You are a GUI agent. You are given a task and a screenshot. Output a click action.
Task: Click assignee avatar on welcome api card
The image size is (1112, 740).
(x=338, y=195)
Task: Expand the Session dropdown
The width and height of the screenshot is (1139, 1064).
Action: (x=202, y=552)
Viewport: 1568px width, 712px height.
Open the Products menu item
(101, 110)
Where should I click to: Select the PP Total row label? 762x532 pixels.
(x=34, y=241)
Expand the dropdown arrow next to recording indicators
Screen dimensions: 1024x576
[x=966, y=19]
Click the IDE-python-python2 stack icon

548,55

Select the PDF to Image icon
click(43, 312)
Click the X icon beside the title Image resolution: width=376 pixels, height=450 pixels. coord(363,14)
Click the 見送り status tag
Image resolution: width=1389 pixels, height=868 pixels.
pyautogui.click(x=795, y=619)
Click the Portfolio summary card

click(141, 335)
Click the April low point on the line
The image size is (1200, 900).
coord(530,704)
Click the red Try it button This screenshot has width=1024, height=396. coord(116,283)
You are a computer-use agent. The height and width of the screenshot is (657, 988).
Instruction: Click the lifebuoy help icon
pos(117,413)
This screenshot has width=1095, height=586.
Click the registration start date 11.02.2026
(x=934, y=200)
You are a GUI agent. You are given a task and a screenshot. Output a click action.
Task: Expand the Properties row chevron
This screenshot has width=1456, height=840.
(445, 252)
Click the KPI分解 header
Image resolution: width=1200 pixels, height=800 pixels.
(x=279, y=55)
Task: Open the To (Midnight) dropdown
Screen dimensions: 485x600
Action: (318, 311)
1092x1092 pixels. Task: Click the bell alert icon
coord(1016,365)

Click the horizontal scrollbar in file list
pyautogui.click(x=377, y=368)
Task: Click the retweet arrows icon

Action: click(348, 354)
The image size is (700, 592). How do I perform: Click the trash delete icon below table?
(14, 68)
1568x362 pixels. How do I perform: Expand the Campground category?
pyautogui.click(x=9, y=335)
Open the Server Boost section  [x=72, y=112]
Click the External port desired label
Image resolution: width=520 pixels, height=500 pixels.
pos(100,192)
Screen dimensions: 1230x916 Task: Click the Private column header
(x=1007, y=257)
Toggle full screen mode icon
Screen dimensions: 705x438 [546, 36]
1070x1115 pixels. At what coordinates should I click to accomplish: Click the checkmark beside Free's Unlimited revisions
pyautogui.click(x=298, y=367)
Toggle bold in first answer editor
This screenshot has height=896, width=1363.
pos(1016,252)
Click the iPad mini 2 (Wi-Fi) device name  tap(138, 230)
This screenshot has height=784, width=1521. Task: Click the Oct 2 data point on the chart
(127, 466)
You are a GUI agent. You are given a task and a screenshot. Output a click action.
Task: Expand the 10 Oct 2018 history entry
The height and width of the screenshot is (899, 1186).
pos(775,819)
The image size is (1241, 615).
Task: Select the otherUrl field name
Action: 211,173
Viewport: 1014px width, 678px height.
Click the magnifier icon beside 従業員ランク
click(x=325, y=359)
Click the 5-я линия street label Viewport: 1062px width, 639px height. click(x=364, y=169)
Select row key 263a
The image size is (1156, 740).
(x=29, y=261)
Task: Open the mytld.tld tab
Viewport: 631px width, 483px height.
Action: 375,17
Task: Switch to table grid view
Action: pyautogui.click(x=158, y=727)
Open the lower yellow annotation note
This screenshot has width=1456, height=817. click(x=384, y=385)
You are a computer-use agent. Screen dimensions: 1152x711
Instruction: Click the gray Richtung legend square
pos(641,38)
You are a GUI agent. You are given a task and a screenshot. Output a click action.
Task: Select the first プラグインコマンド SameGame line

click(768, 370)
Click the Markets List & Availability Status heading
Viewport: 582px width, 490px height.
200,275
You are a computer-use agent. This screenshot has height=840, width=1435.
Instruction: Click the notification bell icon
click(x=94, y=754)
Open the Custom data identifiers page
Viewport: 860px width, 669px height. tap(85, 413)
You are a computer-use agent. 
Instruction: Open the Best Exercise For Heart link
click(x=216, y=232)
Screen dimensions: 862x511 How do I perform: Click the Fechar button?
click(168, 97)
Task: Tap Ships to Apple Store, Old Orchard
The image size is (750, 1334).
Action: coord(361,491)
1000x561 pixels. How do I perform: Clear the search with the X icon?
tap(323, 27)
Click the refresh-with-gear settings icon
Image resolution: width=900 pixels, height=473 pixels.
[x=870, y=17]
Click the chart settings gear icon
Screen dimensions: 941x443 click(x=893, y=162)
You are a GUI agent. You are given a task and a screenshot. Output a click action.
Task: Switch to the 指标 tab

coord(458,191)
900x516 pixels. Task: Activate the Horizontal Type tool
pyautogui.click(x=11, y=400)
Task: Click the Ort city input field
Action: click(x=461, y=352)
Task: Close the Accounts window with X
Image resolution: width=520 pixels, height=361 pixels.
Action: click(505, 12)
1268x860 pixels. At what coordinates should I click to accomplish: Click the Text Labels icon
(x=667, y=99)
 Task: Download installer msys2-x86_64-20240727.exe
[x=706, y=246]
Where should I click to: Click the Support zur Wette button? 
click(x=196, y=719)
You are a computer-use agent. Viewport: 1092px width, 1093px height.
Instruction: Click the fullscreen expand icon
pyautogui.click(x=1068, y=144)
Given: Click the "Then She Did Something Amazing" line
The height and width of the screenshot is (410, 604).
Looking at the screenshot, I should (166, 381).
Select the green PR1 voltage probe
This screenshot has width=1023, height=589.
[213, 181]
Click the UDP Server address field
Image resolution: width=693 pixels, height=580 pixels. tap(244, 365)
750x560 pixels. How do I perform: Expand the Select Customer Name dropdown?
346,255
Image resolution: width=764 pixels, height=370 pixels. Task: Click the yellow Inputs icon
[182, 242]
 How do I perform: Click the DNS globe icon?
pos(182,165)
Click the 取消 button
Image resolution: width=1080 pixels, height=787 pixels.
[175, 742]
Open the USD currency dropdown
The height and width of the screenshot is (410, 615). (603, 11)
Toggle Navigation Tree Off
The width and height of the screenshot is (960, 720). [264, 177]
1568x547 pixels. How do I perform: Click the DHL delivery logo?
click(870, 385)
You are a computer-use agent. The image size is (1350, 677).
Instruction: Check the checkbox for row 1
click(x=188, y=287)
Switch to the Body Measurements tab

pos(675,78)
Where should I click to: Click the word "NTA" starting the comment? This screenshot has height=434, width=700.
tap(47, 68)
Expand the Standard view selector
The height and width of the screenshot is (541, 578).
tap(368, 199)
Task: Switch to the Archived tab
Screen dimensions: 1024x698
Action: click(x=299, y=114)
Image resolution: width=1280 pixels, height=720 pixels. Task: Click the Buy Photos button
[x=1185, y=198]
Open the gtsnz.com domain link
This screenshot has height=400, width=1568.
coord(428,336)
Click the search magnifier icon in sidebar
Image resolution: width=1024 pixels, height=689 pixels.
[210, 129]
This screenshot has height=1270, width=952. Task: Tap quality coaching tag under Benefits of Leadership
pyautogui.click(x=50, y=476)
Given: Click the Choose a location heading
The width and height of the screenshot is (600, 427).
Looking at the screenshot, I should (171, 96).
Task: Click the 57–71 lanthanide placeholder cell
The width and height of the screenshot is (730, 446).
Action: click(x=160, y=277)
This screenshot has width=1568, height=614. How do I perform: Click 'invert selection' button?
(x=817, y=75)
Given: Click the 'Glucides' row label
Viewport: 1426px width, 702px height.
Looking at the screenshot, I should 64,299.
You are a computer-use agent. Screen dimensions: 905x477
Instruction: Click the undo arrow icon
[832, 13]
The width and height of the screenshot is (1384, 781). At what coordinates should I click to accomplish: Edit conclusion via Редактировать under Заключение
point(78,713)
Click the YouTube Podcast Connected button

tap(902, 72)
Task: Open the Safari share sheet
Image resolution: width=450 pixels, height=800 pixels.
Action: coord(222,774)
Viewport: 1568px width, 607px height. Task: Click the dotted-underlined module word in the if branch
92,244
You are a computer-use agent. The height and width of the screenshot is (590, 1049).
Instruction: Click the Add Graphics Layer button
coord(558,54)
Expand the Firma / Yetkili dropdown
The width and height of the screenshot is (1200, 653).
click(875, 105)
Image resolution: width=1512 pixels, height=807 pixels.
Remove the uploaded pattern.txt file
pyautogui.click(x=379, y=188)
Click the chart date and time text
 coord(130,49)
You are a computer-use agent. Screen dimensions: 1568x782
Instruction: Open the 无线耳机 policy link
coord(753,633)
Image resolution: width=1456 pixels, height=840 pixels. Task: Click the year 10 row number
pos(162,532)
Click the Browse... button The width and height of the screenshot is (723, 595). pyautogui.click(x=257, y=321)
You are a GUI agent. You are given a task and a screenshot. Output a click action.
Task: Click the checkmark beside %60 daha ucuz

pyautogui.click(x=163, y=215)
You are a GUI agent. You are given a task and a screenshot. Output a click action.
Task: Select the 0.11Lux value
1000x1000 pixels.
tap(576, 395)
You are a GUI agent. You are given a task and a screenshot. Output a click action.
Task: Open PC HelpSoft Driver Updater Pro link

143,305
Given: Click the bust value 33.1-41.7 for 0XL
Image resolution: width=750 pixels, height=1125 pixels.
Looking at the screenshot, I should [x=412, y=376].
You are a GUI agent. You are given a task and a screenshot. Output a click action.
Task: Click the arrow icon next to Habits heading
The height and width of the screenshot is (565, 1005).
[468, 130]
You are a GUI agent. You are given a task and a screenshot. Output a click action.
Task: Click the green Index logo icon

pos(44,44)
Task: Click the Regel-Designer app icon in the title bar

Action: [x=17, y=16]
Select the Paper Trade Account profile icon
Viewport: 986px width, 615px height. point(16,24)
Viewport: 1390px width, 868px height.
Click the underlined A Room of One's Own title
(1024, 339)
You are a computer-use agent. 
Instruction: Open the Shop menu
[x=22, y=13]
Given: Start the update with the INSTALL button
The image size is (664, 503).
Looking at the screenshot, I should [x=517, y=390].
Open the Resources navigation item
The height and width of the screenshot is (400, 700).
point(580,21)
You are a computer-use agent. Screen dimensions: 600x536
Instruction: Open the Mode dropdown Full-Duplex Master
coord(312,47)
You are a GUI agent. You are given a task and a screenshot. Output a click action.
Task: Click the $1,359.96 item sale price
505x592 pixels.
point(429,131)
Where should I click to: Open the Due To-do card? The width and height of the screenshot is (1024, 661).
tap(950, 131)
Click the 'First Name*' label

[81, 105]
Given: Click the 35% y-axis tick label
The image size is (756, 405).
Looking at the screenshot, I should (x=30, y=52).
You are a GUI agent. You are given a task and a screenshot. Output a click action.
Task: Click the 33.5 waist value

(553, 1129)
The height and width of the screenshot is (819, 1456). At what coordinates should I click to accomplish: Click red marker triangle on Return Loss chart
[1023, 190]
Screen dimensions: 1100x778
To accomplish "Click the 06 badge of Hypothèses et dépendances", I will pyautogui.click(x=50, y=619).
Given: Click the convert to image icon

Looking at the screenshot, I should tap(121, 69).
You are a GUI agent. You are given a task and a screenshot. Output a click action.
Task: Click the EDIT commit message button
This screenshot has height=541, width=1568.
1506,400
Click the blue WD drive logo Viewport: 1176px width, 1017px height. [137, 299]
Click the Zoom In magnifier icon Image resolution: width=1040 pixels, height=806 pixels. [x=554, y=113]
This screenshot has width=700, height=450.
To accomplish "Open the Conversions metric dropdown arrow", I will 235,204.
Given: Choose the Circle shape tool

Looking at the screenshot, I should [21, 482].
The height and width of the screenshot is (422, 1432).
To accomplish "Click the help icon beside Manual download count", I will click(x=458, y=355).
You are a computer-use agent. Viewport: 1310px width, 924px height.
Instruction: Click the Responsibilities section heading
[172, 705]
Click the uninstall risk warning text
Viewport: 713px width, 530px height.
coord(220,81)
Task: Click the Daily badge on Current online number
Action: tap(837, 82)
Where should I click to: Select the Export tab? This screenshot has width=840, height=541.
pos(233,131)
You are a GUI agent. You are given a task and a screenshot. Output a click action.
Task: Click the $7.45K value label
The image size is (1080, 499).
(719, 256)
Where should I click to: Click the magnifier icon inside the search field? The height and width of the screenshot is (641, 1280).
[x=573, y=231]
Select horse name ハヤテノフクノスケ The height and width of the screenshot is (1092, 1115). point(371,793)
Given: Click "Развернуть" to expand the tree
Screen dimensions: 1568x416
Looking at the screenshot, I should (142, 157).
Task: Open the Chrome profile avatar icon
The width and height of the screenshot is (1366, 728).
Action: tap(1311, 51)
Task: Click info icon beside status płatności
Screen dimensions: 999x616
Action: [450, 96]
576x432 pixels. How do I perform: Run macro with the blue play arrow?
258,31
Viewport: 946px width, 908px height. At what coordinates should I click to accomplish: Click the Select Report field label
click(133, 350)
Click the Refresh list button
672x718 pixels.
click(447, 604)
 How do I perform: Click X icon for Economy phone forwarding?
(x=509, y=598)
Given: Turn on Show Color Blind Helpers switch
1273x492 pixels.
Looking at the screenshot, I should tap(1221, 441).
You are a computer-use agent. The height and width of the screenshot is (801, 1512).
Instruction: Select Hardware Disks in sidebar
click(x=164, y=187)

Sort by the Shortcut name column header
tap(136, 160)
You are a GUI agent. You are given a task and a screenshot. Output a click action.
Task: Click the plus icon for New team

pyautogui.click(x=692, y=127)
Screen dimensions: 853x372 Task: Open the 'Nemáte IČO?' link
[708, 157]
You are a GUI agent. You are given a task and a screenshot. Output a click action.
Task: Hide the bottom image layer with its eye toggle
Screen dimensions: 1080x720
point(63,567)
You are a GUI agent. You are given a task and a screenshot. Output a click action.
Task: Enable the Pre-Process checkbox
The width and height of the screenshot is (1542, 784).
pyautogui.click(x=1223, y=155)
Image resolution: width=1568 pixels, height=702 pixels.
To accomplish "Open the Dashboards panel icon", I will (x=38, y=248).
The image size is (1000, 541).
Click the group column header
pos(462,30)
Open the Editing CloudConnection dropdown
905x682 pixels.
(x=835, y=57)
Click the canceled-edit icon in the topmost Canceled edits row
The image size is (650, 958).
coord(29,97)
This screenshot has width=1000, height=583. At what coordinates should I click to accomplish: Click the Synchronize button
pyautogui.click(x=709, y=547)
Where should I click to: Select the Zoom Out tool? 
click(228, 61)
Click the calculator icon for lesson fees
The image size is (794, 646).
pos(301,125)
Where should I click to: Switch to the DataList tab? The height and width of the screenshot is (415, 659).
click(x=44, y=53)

○ ○ ○

### Exercise prompt:
Above are the entries. Output exactly the lines beginning with the line that has "Image resolution: width=520 pixels, height=361" and ending with the line that has "Select the green PR1 voltage probe".

### Exercise result:
Image resolution: width=520 pixels, height=361 pixels.
Action: click(505, 12)
1268x860 pixels. At what coordinates should I click to accomplish: Click the Text Labels icon
(x=667, y=99)
 Task: Download installer msys2-x86_64-20240727.exe
[x=706, y=246]
Where should I click to: Click the Support zur Wette button? 
click(x=196, y=719)
You are a computer-use agent. Viewport: 1092px width, 1093px height.
Instruction: Click the fullscreen expand icon
pyautogui.click(x=1068, y=144)
Given: Click the "Then She Did Something Amazing" line
The height and width of the screenshot is (410, 604).
Looking at the screenshot, I should (166, 381).
Select the green PR1 voltage probe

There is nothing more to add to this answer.